Wang Boshen, Perez-Rathke Alan, Li Renhao, Liang Jie
Bioinformatics Program, Department of Bioengineering, University of Illinois at Chicago, Chicago, IL 60607, USA.
Aflac Cancer and Blood Disorders Center, Department of Pediatrics, Emory University School of Medicine, Atlanta, GA 30322, USA.
IEEE EMBS Int Conf Biomed Health Inform. 2018 Mar;2018:341-344. doi: 10.1109/BHI.2018.8333438. Epub 2018 Apr 9.

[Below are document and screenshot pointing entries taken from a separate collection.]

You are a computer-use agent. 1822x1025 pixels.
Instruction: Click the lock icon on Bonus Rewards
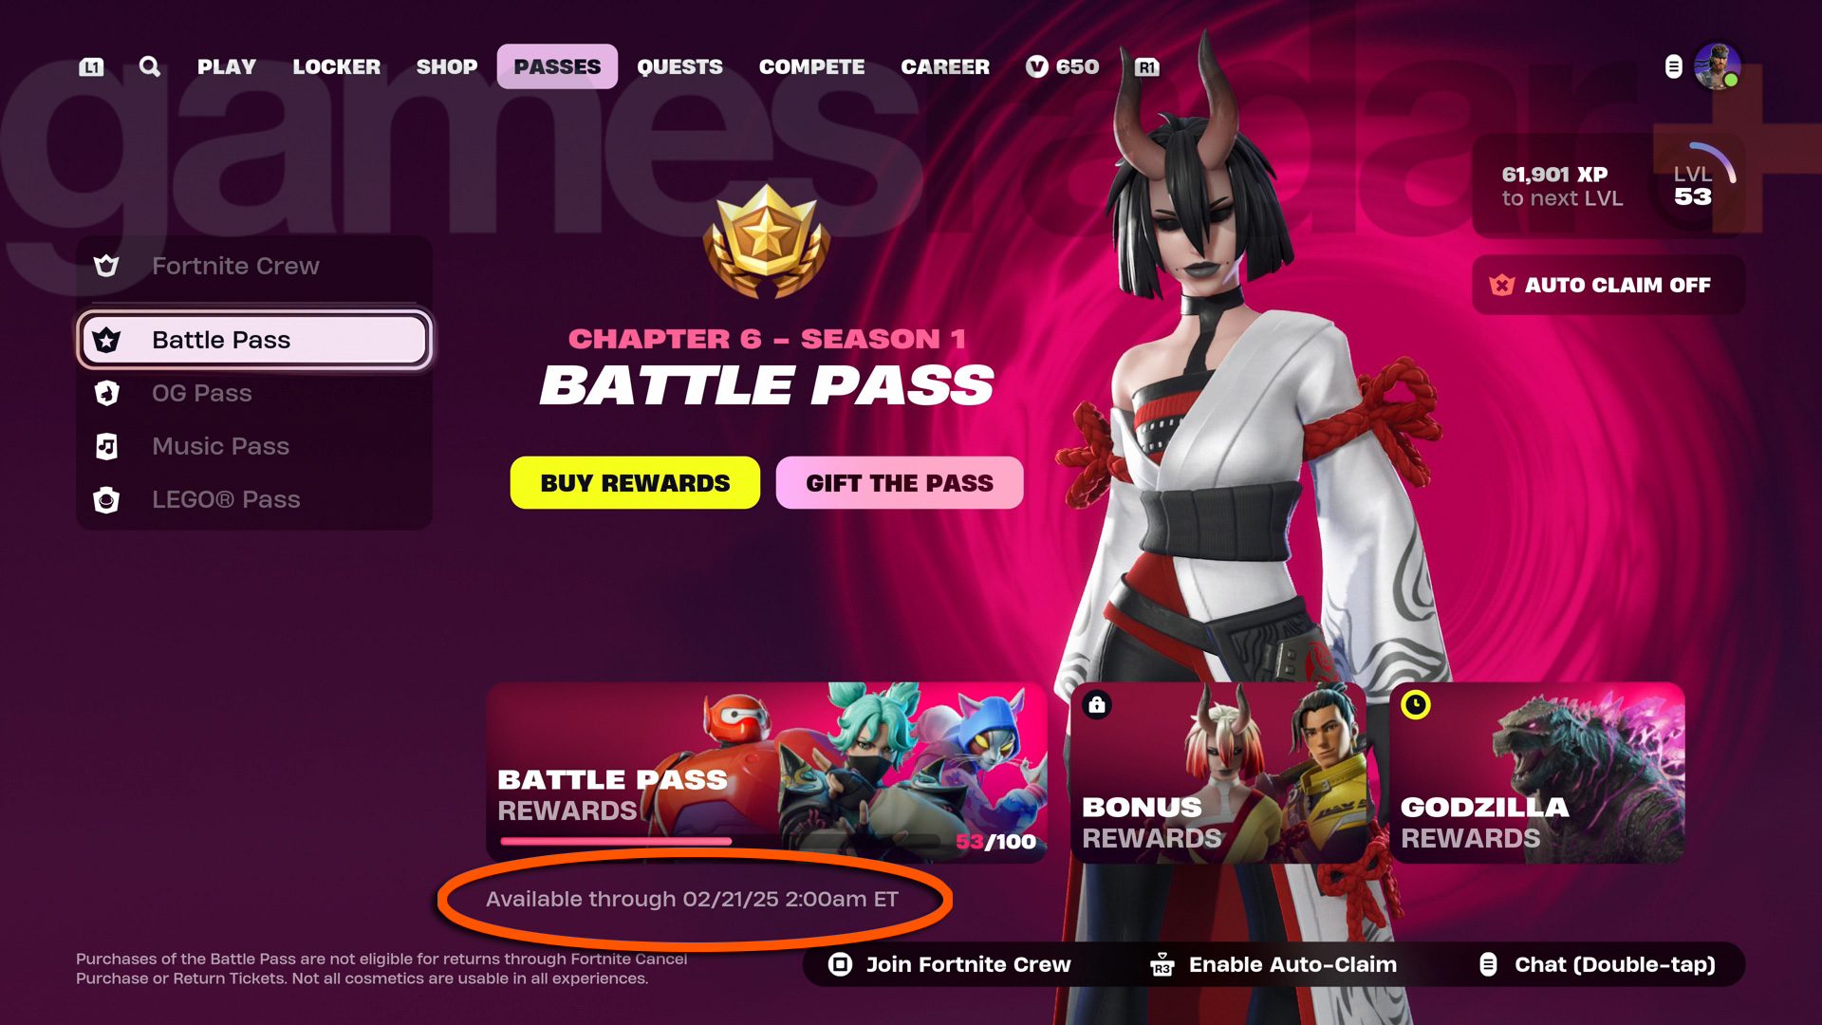pos(1097,705)
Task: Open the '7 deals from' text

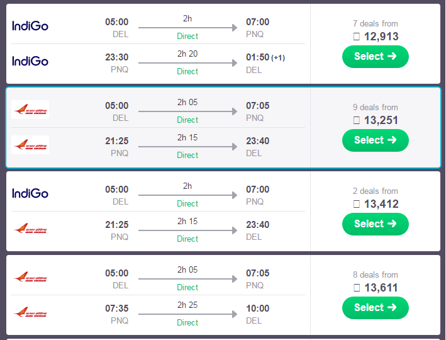Action: tap(375, 24)
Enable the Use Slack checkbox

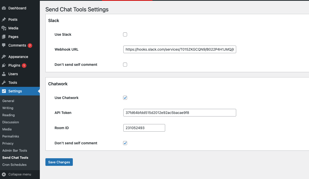125,34
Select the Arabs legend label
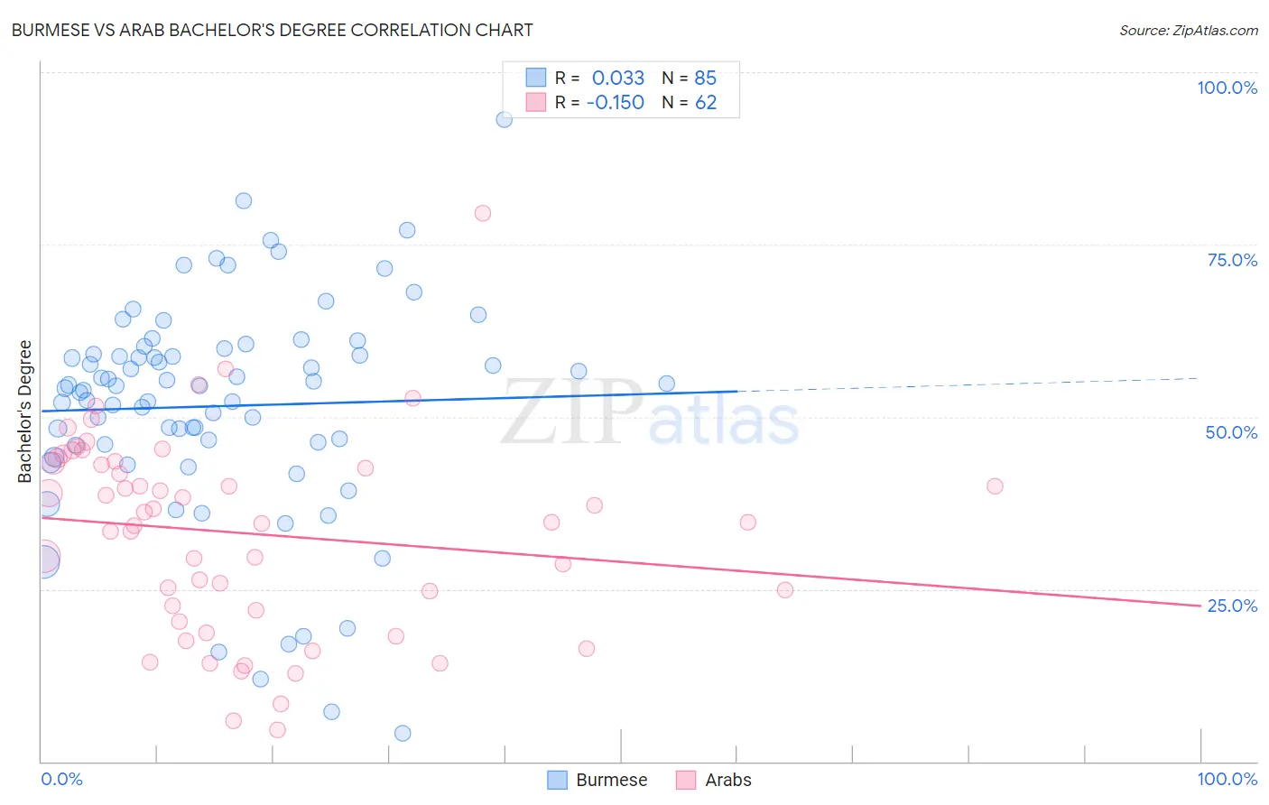 click(728, 780)
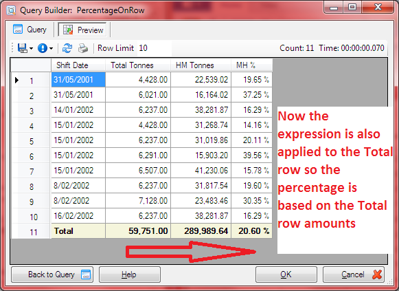The height and width of the screenshot is (291, 399).
Task: Select the Preview tab
Action: click(x=82, y=30)
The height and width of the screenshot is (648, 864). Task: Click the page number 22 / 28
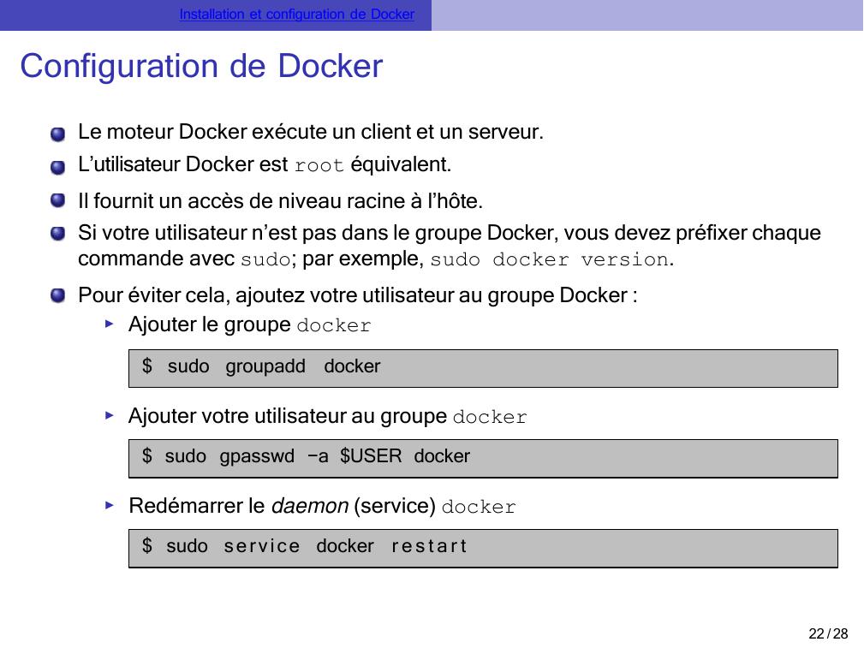pos(828,633)
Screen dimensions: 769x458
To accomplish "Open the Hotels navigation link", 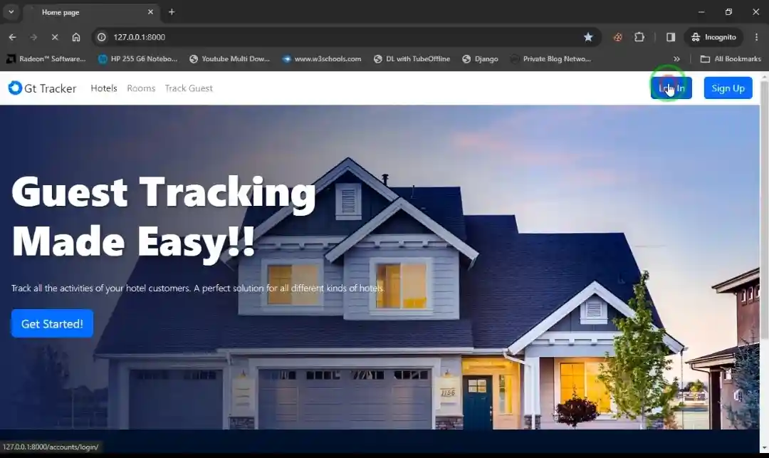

Information on protein hydrogen exchange can help delineate key regions involved in protein-protein interactions and provides important insight towards determining functional roles of genetic variants and their possible mechanisms in disease processes. Previous studies have shown that the degree of hydrogen exchange is affected by hydrogen bond formations, solvent accessibility, proximity to other residues, and experimental conditions. However, a general predictive method for identifying residues capable of hydrogen exchange transferable to a broad set of proteins is lacking. We have developed a machine learning method based on random forest that can predict whether a residue experiences hydrogen exchange. Using data from the Start2Fold database, which contains information on 13,306 residues (3,790 of which experience hydrogen exchange and 9,516 which do not exchange), our method achieves good performance. Specifically, we achieve an overall out-of-bag (OOB) error, an unbiased estimate of the test set error, of 20.3 percent. Using a randomly selected test data set consisting of 500 residues experiencing hydrogen exchange and 500 which do not, our method achieves an accuracy of 0.79, a recall of 0.74, a precision of 0.82, and an F1 score of 0.78.
蛋白质氢交换的信息有助于描绘参与蛋白质-蛋白质相互作用的关键区域,并为确定基因变异的功能作用及其在疾病过程中的可能机制提供重要见解。先前的研究表明,氢交换的程度受氢键形成、溶剂可及性、与其他残基的接近程度以及实验条件的影响。然而,目前缺乏一种可广泛应用于多种蛋白质的、用于识别能够进行氢交换的残基的通用预测方法。我们开发了一种基于随机森林的机器学习方法,该方法可以预测一个残基是否会发生氢交换。利用来自Start2Fold数据库的数据(该数据库包含13306个残基的信息,其中3790个残基发生氢交换,9516个残基不发生交换),我们的方法取得了良好的性能。具体而言,我们得到的总体袋外(OOB)误差(测试集误差的无偏估计)为20.3%。使用一个由500个发生氢交换的残基和500个不发生氢交换的残基组成的随机选择的测试数据集,我们的方法实现了0.79的准确率、0.74的召回率、0.82的精确率和0.78的F1分数。